-- STATED EXERCISE 1 --
In the post on essay writing, what period does the phrase "the olden days" refer to?
-- STATED EXERCISE 2 --
Carry on the post on essay writing from the point where it stops.

-- QUOTED PASSAGE --
|---|

Writing an essay, part two

This one comes in response to a large number of reader requests. It is a sample of the kind of essays which used to be graded as ‘excellent’ by our teachers in the olden days (meaning the 1970s).

Memory

I have a rotten memory. I forget names, directions, appointments; at times I even forget my own address. It annoys me to see people rattling off the latest stock quotations or twenty telephone numbers from memory. Poor things! Memory, I always feel, should be treated like a chest full of jewels. To use it as a lumber room for trifles is like getting a combination safe to keep one’s waste paper in it, like buying up Buckingham Palace only to break it up into tenements.
           
My memory, now, is like a bed of exotic flowers. Every so often, I go weeding it out. Then, when twilight breezes blow over my soul, I can step into the garden and be deliciously lost.

My memory is my own little story: a diary of my soul. If I look it up, I shall find it full of myself, like a mirror. Triumphs and glories will hail me: ‘This is you!’ Pleasure and laughter will bubble: ‘This is you!’ Defeats and bereavements will mourn: ‘This is you!’ Sin and shame will hiss: ‘This is you!’ – and all the nameless little half-sad joys of humdrum life that stand in the background like a chorus will press my hand and say: ‘This is you!’ When I want to look at myself I turn to memory: all I stand for is sure to be written there.

I sometimes wonder if others feel like that too. How does the old man feel, looking back on a life that must be (to him) a symbol of all existence as he knew it? What of the squalid sinner, whose cold black memories flow over his soul at night like a dark glacier? And what of little children, whose tiny pasts must seem to them so close to a former oblivion? But perhaps I am wrong. Perhaps the child’s short life has already filled its precocious memory with remembrances of jam cupboards that are no more? And who knows what comfort memory brings even to lonely, frightened sinners cowering by their night lights?

Memory is a postman to all men, bringing together friends half a world apart; he walks swiftly and takes no fee. What little ties of memory will bind two souls across an ocean; what love and hate will be hurled across continents through the mailbag of memory! The lonely mother hugging her memories of her lost son and the shattered victim losing sleep over memories of his accursed wrongdoer; the sweetly wistful memories of the man whose life was a poem, and the bitter memories of one who comes from the east end of life; one woman’s expectant memories of her lover soon to return and another’s weeping remembrance of one who will return no more. The mailman’s bundle is large and full. Joy, sorrow, hope, fear, love and hate – all these and more are delivered to men’s hearts by memory.

I have a rotten memory, but that won’t get me down. My head is no bin for the pettiest worldly facts. My memory is an album of precious things, sacred and intensely personal, to be shown to the world only when it is my friend.
…...

Having been condemned to mark mountains of trash all my life (of the sort that I put up in the last post), this kind of writing takes my breath away. And it’s not just a matter of masterly grasp of language. The level of GK combined with the richness of imagination (memory as a globe-trotting postman, buying up Buckingham Palace and breaking it up into tenements, cold black memories flowing over the soul like a dark glacier), the degree of individualism that is manifest in every line (without which the most ‘successful’ man is merely a cog in some vast wheel), the depth and variety of human sympathy, the kind of visualization that can only be called poetic, the perfect sense of proportion and balance – I am certain that neither those students who are called ‘talented’ these days nor the typical ‘teacher’ of English can dream of writing something like this (mind you, being ‘good at science’ instead of what are called the ‘arts’ has nothing to do with it: Jagadish Bose, Balaichand Mukhopadhyay aka Banaphool and Conan Doyle were all students of science who could write excellently). Even the ‘best’ essays that are written these days by high-school children cannot hold a candle to this sort of stuff (I do not think any child who has grown up with orkut and Facebook and sms-chat could write something like this, and that is indubitably a loss to civilization, not compensated by LED TV and iPad). If enough readers are interested, I can put up one that I recently graded myself, just for the sake of comparison…

16 comments:

Suvro Chatterjee said...

|---|

-- DATA SEGMENT --
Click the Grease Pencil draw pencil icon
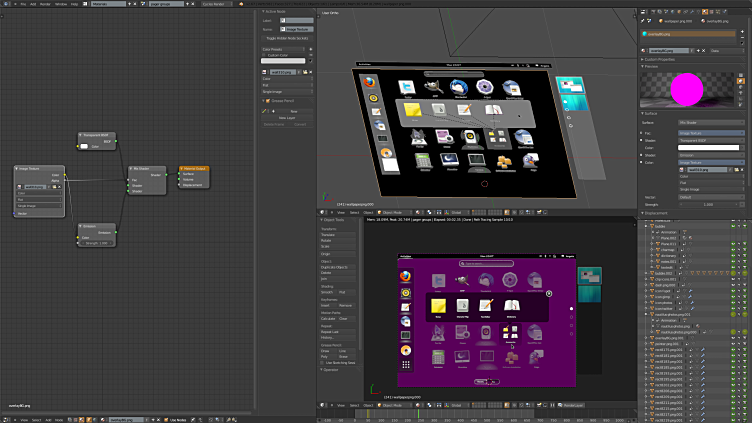 (x=265, y=111)
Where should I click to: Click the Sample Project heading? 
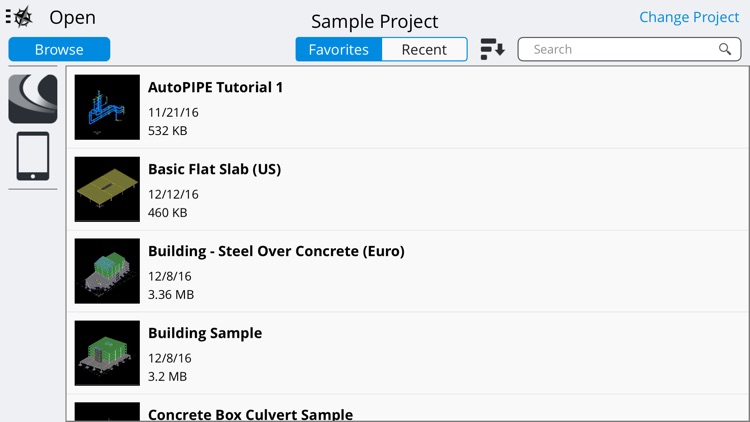(374, 21)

|---|

-- OUTPUT 1 --
The 1970s.

-- OUTPUT 2 --
... and just to ward off comments/queries from idiots, I did NOT write that essay myself.

Aakash said...

Dear Sir,

The essay just took me back to the time when you read 'The Sea' to us in the class, imploring us to find a world beyond textbooks.

If it is possible I would love to read 'The Sea' again.

Aakash

Debotosh said...

sir,
the problem with our generation is that ,barring a few exceptions , nobody really made us feel what good essays should be like ;neither were we taught to write a few good essays.we grew up amidst too much ignorance and "gup-shup" , and in the process we forgot our priorities . it was not until some of us met you that we realized that we were going horribly wrong in most of the facets of life- the skill of writing a good essay was one such thing that was missing in us !

Navin said...

Dear Sir,

it is one of the best essays I have read. I do not think I would be able to write like this, let alone think like this.
Was it written when the writer was in class 10 ?

Navin

Shilpi said...

I read the essay out loud finally and poetic it is while being hard and unapologetic. It feels strange to know that the essay was written by a school goer because I needed to pause and understand some of the images. In some places I actually find myself wanting to argue with the writer before telling myself that the writer is a school goer who has written a lyrical but self-assured essay.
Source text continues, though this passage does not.